No, I love everything about the Dragon Herald, it's the name "Dragon".  The class is spectacularly well written, and I love it's story changing ideas in awakening.  I just think the word "dragon" is to specific a connotation of doom compared to the word doom, destruction or its ilk.  Your game could be made its semantics and I should really stop talking about it, but the word I feel evokes the idea of Giant creatures, when you don't need those to have destruction, and doom.
I think that the idea behind the dragon-herald is that they are the heralds for supernatural forces beyond humanity. It isn't "dragon" in the traditional sense of lizardy flying creatures that hock fire-loogies, but "dragon" as in a living force of destruction that wreaks havoc upon the world. It has a different meaning in this game, just as the word "troll" has been expanded to reference other lesser monstrosities.

· · ·

▸ **WORK TO COMPLETE**:
(1) In the Dragon Herald discussion, which word is said to have been expanded in this game to refer to other lesser monstrosities?
(2) Continue the Dragon Herald discussion after its last sentence.
The material that follows is not needed for anything here.

▸ **STORED DATA**:
· · ·

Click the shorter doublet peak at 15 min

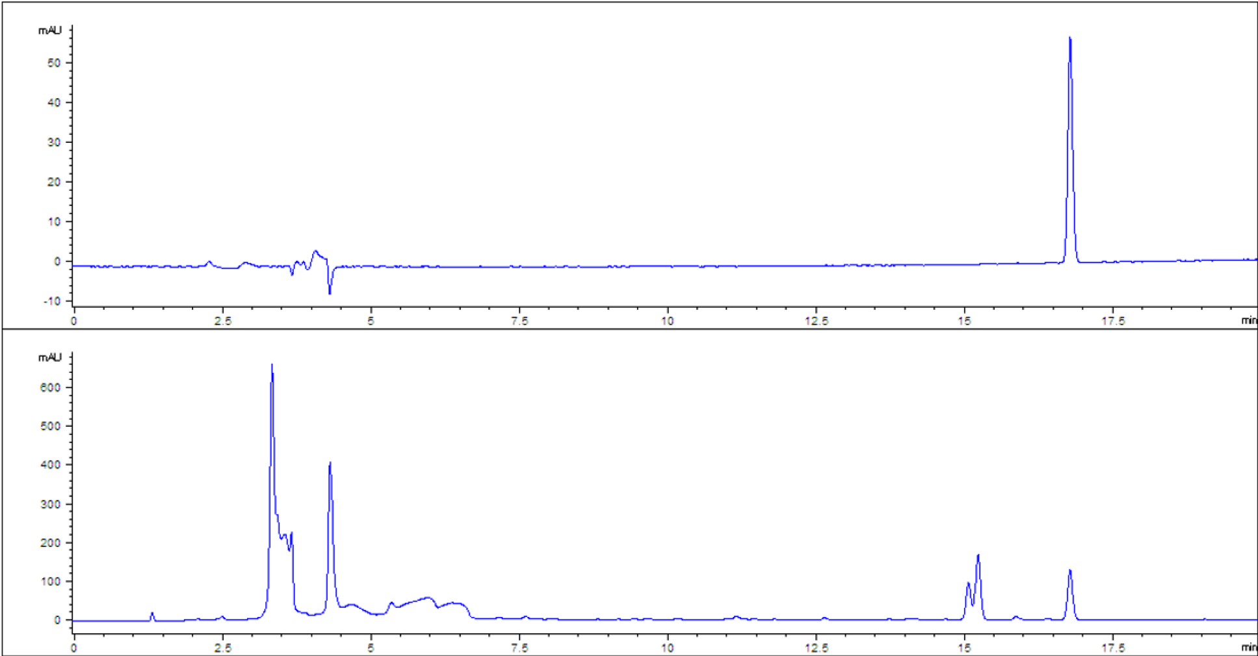pyautogui.click(x=968, y=585)
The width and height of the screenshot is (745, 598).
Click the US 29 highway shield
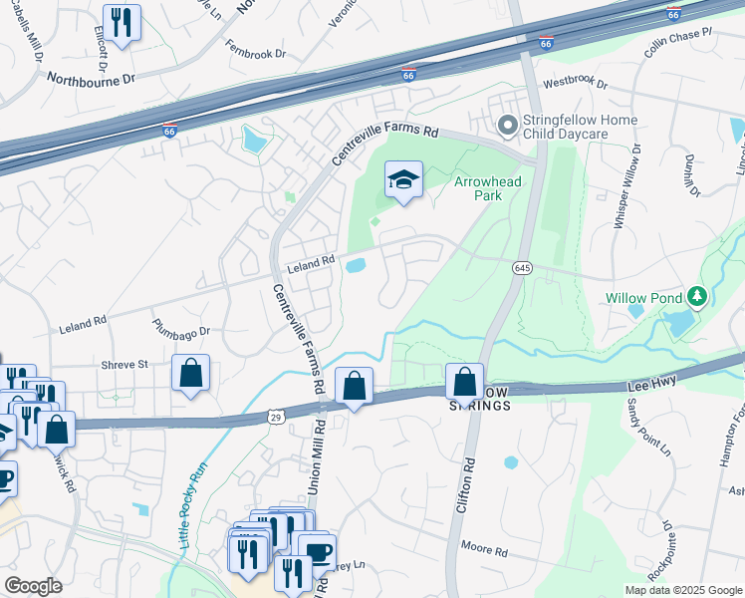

· · ·

▸ **FINAL RESULTS**:
(1) The word "troll."

(2)
So your setting might have completely different dragons from mine. Your dragon might be a leviathan, consumer of worlds looking to turn whole kingdoms into something it can digest; it might be the first lich, who births the undead hordes that march in its wake; it might be the world serpent, hunting the land for the last roots of the World Tree; it could be Satan him-fucking-self, come to bring the war of angels to the land of mortals.

The dragon isn't just doom. It is a living embodiment of doom, an incarnation of its coming. To let it live is to let the doom be wrought. To slay it is to give the world reprieve.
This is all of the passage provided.